Exercise aim:
Transcribe exactly the stretch of lines beginning at the one containing "The width and" and closing with the last line of the entries below. Omit images.

(Dataset entries)
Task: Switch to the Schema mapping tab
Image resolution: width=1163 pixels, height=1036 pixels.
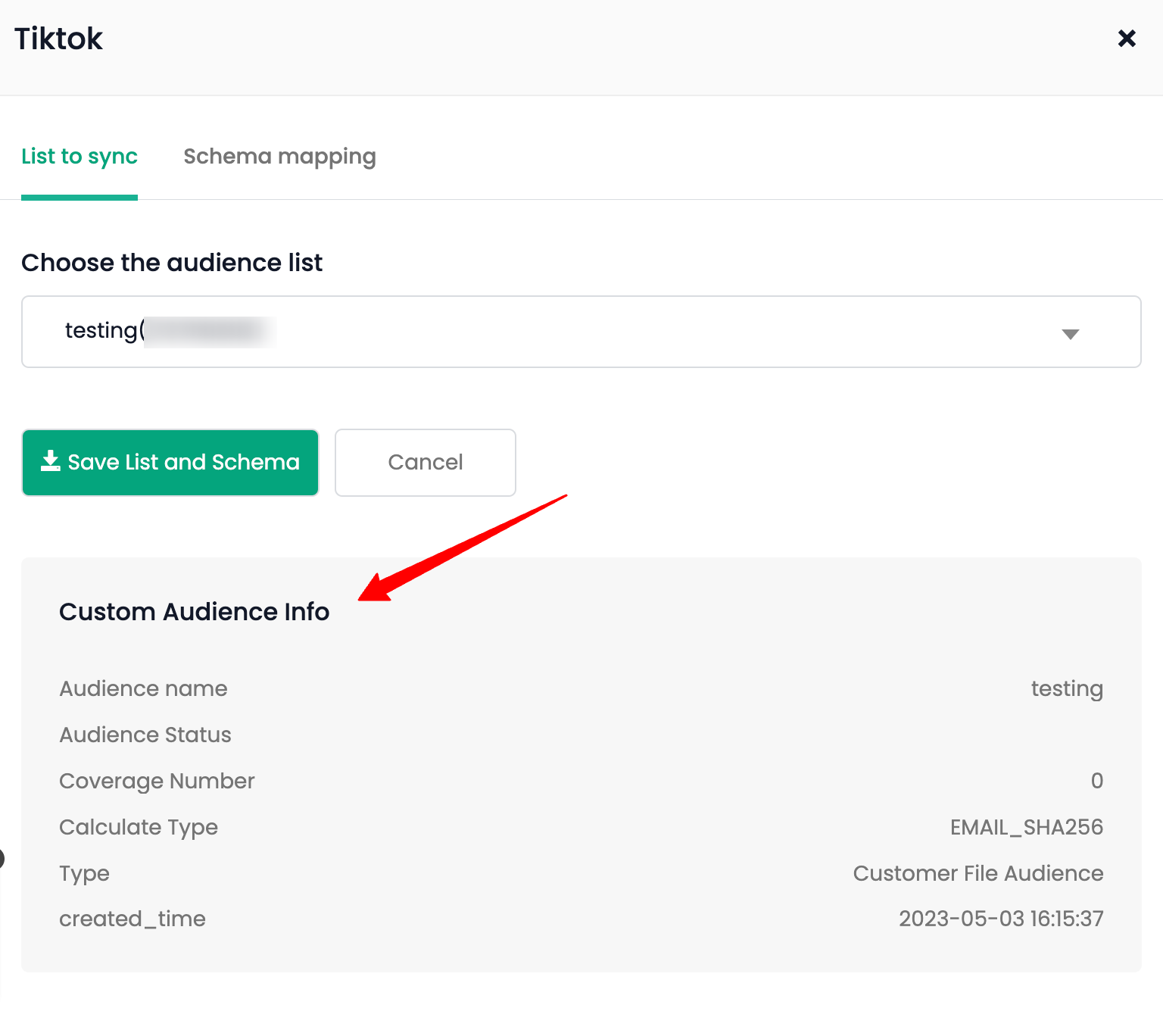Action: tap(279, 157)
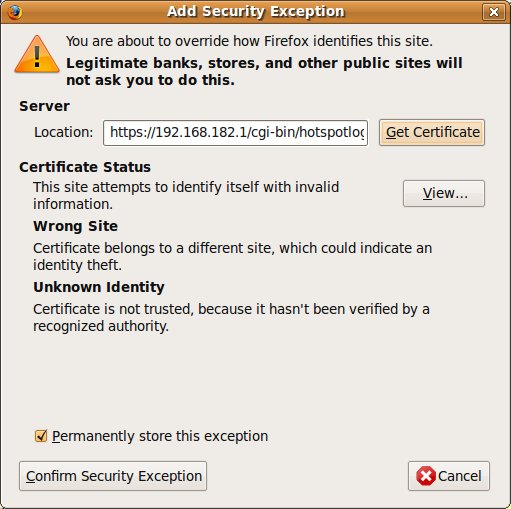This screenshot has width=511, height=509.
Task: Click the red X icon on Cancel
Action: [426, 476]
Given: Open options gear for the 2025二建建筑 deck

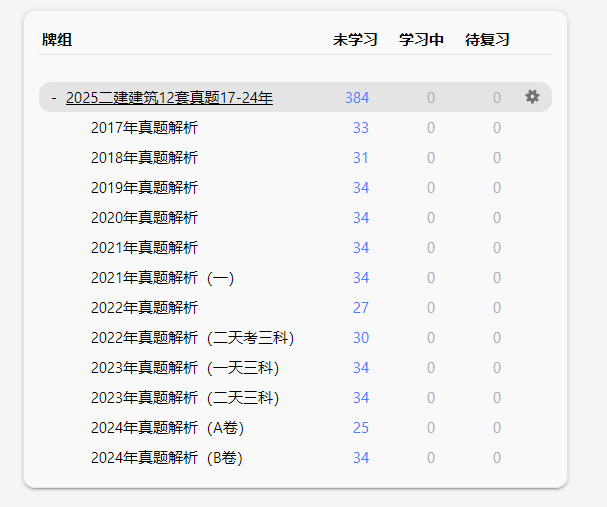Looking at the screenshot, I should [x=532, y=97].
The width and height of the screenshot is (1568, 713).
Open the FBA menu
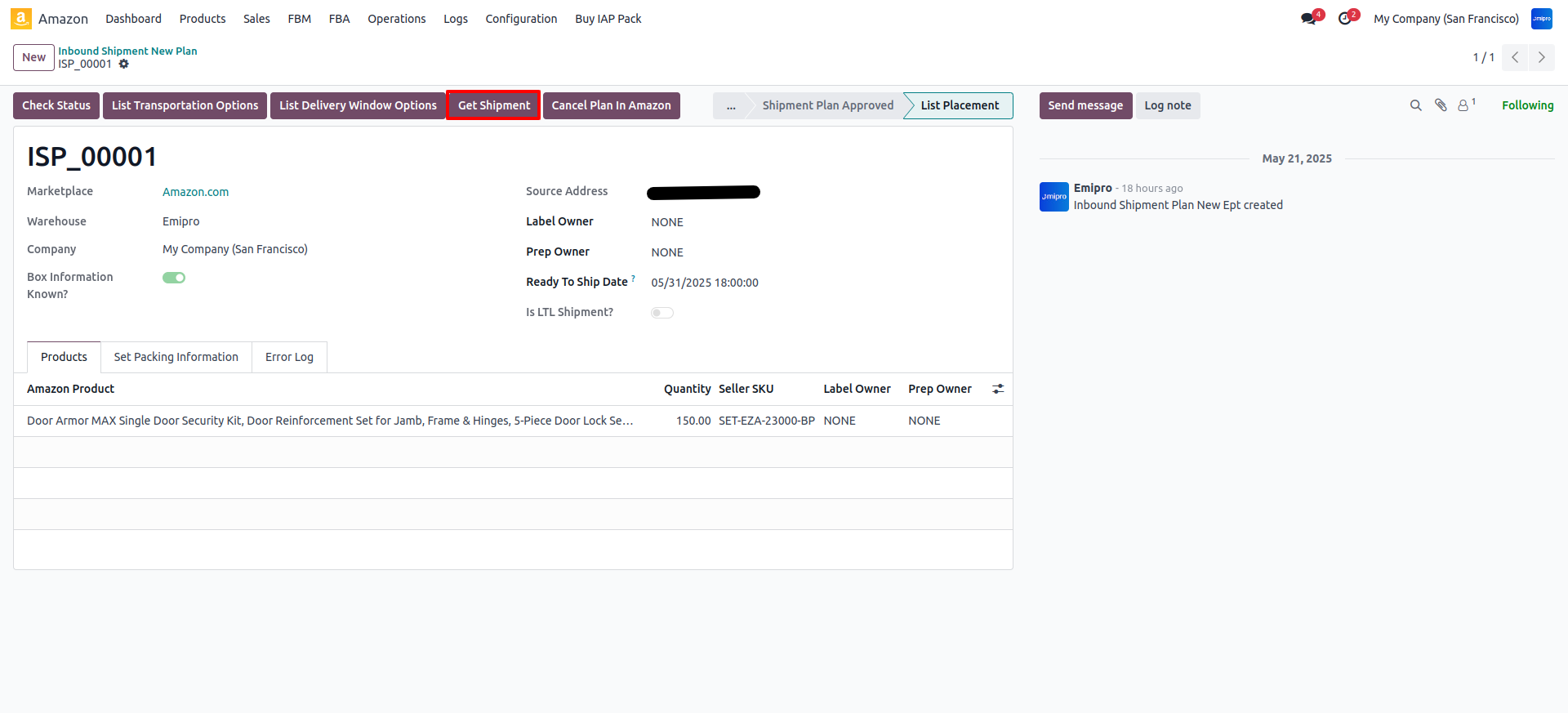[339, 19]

Problem solution:
The width and height of the screenshot is (1568, 713).
Open the FBA menu
[339, 19]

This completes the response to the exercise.